Records shown
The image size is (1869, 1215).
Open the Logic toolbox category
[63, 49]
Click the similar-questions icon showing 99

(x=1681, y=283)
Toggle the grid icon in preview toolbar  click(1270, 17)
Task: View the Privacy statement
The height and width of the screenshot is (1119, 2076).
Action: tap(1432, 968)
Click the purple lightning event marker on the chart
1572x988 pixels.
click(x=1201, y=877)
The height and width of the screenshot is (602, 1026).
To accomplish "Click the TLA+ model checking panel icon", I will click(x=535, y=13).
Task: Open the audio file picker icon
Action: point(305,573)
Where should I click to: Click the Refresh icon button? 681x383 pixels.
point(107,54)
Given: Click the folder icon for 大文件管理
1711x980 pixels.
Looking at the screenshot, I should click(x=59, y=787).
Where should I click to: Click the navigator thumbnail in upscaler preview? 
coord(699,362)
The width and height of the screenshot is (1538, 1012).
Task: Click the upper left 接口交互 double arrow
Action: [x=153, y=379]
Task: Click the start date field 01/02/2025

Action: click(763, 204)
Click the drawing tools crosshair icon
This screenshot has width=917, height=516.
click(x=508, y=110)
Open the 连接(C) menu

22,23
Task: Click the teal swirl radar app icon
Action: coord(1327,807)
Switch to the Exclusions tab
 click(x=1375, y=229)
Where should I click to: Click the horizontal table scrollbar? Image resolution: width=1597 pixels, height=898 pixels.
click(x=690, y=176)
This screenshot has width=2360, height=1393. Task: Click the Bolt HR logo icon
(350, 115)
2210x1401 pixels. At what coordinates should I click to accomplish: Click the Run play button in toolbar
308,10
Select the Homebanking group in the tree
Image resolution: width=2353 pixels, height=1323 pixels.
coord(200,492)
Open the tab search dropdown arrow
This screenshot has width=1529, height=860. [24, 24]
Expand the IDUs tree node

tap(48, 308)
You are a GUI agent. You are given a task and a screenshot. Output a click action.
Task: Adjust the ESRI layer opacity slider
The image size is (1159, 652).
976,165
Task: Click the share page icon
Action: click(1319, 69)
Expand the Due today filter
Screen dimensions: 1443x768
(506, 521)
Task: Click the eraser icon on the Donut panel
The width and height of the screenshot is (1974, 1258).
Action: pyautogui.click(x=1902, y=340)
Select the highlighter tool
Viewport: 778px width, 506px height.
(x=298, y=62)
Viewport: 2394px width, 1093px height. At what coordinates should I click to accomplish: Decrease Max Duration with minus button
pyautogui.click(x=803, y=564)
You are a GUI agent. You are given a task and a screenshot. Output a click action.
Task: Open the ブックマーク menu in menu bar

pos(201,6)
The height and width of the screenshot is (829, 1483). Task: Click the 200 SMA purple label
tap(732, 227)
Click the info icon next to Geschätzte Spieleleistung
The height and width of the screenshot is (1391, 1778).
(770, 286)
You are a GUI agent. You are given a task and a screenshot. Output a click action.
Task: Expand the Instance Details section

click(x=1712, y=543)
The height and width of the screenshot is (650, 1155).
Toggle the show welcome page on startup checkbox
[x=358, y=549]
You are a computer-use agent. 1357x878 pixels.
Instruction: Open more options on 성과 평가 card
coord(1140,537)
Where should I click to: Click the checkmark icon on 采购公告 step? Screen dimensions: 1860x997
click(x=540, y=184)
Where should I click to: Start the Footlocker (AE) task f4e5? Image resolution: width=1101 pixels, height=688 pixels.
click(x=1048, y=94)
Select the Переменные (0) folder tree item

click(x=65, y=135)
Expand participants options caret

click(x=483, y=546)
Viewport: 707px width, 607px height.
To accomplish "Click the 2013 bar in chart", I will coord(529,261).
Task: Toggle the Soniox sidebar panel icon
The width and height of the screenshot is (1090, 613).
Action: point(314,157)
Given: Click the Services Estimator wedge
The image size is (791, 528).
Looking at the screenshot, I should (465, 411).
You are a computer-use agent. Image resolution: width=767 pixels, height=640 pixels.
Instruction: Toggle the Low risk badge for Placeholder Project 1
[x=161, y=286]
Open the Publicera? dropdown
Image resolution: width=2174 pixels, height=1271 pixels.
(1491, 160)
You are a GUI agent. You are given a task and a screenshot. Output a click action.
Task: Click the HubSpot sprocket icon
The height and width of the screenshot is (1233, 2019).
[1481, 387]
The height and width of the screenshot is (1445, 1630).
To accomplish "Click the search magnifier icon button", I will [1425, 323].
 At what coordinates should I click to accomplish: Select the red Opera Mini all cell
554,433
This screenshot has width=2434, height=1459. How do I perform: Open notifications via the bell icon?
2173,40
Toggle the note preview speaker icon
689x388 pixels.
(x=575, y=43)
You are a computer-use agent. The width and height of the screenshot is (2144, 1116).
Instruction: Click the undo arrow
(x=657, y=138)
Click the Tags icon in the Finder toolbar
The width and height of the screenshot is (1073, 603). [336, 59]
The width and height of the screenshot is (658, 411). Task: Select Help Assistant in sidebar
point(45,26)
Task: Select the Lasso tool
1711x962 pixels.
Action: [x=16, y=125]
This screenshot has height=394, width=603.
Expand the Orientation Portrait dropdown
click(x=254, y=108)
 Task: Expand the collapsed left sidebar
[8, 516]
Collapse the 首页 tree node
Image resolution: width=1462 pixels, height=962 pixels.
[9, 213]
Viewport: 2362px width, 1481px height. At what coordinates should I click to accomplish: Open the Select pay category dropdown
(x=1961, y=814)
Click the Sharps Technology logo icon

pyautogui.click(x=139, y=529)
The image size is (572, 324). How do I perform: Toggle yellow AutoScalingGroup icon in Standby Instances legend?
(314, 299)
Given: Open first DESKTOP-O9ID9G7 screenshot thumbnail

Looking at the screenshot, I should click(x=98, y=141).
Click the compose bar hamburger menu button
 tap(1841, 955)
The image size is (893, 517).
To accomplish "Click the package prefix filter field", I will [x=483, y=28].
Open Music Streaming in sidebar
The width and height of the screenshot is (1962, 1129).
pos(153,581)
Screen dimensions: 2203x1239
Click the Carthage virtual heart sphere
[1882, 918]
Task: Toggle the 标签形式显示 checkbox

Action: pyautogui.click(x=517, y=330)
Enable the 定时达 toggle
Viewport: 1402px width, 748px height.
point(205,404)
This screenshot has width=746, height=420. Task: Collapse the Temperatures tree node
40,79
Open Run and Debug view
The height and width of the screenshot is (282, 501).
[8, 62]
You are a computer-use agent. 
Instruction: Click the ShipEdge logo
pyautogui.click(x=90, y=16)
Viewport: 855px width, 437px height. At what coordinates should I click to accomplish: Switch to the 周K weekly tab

Work required
In the lines above, locate the string "computer". Copy every line where it occurs.

Your response
You are a computer-use agent. 1357x878 pixels.
You are a computer-use agent. Image resolution: width=767 pixels, height=640 pixels.
You are a computer-use agent. The width and height of the screenshot is (2144, 1116).
You are a computer-use agent. 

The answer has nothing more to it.